ACTIVITIES —
#1 Answer these questions from the ion mass spectrometer text.
(a) What was the diameter of the ion collector?
(b) How long was the rod the probe rested on?
(c) Which ions could not be distinguished from atomic oxygen ions?
#2 List every ion species the ion mass spectrometer text names, each with the mass-to-charge ratio it gives.

*** TEXT BLOCK


=== Ion Mass Spectrometer ===
The spherical ion mass spectrometer probe was used to investigate the composition of positive ions at altitudes between 500 km and 3000 km. The instrument consisted of a 9 cm diameter ion collector, circumscribed by a 10 cm diameter nickel grid that was approximately 40% transparent. The grid had a 6-volts bias to prevent electrons from reaching the collector. The probe rested on top of a 32 cm-long rod mounted along the satellite spin axis. In addition to the principal bias-potential sweep, two small ac potentials were applied to the collector. The amplitude and depth of modulation of the resulting carrier current were then measured as a function of probe potential. This "retarding potential" ion spectrometer had low resolution. Hydrogen, with a mass-to-charge ratio (M/Q) of 1, was readily distinguished from atomic oxygen ions (M/Q = 16). However, atomic nitrogen ions (M/Q = 14) could not be distinguished from atomic oxygen ions. The signal current to the probe varied inversely with ionic mass, and consequently, the instrument was less sensitive to heavy masses. When the concentration of atomic oxygen ions was significantly greater than 300 ions per cc, accurate temperature measurements could be made for the atomic oxygen ions.

******
*** DATA SHOWN

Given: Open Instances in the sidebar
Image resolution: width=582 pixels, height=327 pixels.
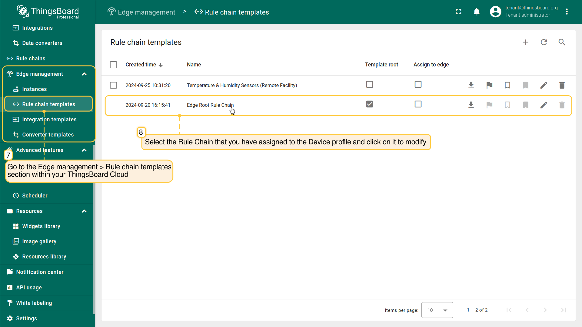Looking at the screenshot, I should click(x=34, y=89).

******
*** DATA SHOWN

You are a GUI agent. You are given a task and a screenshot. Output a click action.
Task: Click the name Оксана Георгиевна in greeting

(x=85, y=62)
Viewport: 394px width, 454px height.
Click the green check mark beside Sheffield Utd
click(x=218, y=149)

******
*** DATA SHOWN

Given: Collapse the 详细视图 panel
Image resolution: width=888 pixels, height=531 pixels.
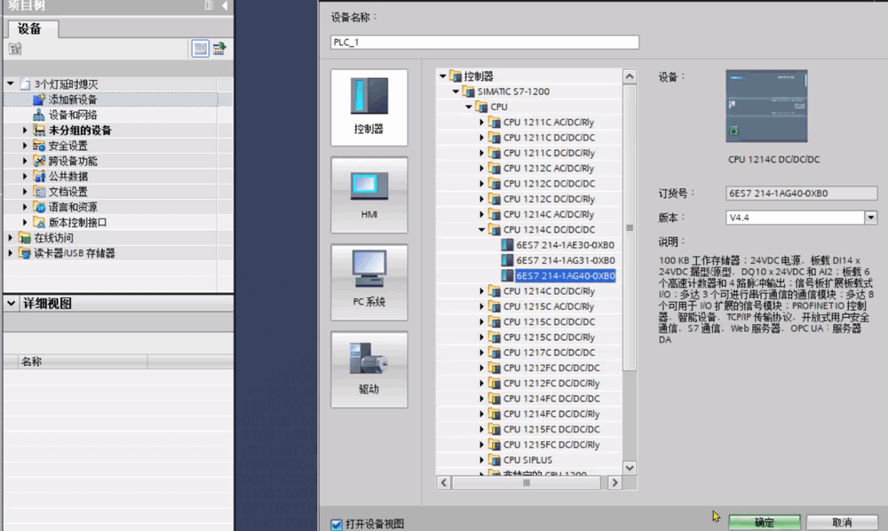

******

TASK ANSWERS —
#1
(a) 9 cm
(b) 32 cm
(c) Atomic nitrogen ions

#2
- Hydrogen: M/Q = 1
- Atomic oxygen ions: M/Q = 16
- Atomic nitrogen ions: M/Q = 14